Le varie creature (e anche le popolazioni) non corrispondono necessariamente all’idea stereotipata che uno può essersene fatta a seguito della loro canonizzazione da parte di certa letteratura o di altri giochi di ruolo: segno che Britannia è frutto di una scrupolosa documentazione e non si basa sulla rimasticatura di luoghi comuni.

Le avventure occupano una sessantina di pagine in fondo al volume. La prima, Gli Smeraldi di Morrigan, mi ha un po’ deluso: con tutte le mirabilie che si potevano introdurre in Hibernia Marzio Morganti si è limitato a una vicenda di successione dinastica piuttosto semplice con pochi elementi fantastici (in realtà ce ne sono e anche importanti, ma meno incisivi rispetto a quello che l’ambientazione può offrire). La prosa prolissa di Morganti e il suo lessico strampalato non agevolano la lettura. Come introduzione alla Britannia può starci, peccato però “bruciarsi” così l’Hibernia.

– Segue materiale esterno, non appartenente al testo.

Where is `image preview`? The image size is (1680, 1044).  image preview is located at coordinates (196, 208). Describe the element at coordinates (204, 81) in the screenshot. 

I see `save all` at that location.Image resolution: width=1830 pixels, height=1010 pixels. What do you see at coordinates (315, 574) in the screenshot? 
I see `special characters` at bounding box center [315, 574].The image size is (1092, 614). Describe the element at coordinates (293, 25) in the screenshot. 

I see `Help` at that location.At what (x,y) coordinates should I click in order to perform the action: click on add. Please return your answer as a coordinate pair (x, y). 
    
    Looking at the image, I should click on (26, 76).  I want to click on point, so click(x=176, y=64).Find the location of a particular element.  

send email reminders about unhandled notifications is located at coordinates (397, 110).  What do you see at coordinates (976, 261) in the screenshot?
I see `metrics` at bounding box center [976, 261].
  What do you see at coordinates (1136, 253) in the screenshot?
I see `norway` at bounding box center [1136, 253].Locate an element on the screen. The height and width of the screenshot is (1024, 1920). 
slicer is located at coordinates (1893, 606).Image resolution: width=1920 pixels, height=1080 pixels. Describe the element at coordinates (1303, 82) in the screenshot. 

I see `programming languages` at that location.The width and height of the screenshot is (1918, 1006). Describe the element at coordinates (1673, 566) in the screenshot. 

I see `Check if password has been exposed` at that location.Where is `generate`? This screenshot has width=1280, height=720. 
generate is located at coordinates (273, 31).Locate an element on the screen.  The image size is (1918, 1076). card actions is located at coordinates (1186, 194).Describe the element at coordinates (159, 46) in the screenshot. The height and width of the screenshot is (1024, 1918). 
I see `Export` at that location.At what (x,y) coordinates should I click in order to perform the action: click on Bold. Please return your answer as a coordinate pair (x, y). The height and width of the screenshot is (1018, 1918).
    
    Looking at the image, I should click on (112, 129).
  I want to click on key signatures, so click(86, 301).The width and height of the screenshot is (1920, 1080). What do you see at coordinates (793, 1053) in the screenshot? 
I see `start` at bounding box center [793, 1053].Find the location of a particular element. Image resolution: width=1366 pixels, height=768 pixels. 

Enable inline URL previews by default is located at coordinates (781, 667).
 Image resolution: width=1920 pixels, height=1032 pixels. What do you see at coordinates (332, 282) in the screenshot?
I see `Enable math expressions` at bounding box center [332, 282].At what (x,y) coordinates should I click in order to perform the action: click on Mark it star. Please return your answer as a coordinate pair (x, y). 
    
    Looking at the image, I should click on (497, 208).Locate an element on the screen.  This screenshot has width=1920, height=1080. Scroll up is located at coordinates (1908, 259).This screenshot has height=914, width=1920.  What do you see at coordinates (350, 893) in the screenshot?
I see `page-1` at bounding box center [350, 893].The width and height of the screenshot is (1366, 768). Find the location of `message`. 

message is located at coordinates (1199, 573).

Da un cielo oscuro e lontano (di Francesca Garello e Andrea Garello) è in sostanza la reinterpretazione di un celebre film: basti dire che i Custodes devono vedersela con uno Xenomonstrum… Vabbè, non è che la trama sia seguita pedissequamente e alla base c’è un’indagine su dei minatori corrotti, ma il nucleo centrale è quello – forse si saranno ispirati a qualche seguito del primo film che non ricordo. Al di là della trovata che ad alcuni potrà sembrare pacchiana (ma ricordiamoci che l’avventura distribuita gratuitamente L’Isola delle Sabbie Morte aveva lo stesso soggetto, e infatti ne viene anche riciclata l’illustrazione), non capisco perché non sfruttare ed approfondire gli spunti che sono stati introdotti nelle altri parti di questo volume invece di cercare ispirazione altrove.

Rassegnato a considerare le avventure la parte più debole di Britannia, sono stato piacevolmente smentito da Il Regno che è stato, il Regno che sarà di Morganti. In questa avventura è di scena nientemeno che il mito arturiano (più britannico di così…), la trama è molto ricca e articolata, la missione è qualcosa di epico e vengono usati molti degli spunti e delle novità introdotti nei capitoli precedenti. L’avventura è blandamente legata a un’altra contenuta nella raccolta I Misteri dell’Impero II che non ho ancora comprato, ma da quello che ho capito le affinità si limitano all’ambientazione e a poco altro (come alcuni png). Forse a causa della necessità di compattare molto materiale in un numero generoso ma limitato di pagine, lo stile di Morganti è molto più asciutto e gradevole.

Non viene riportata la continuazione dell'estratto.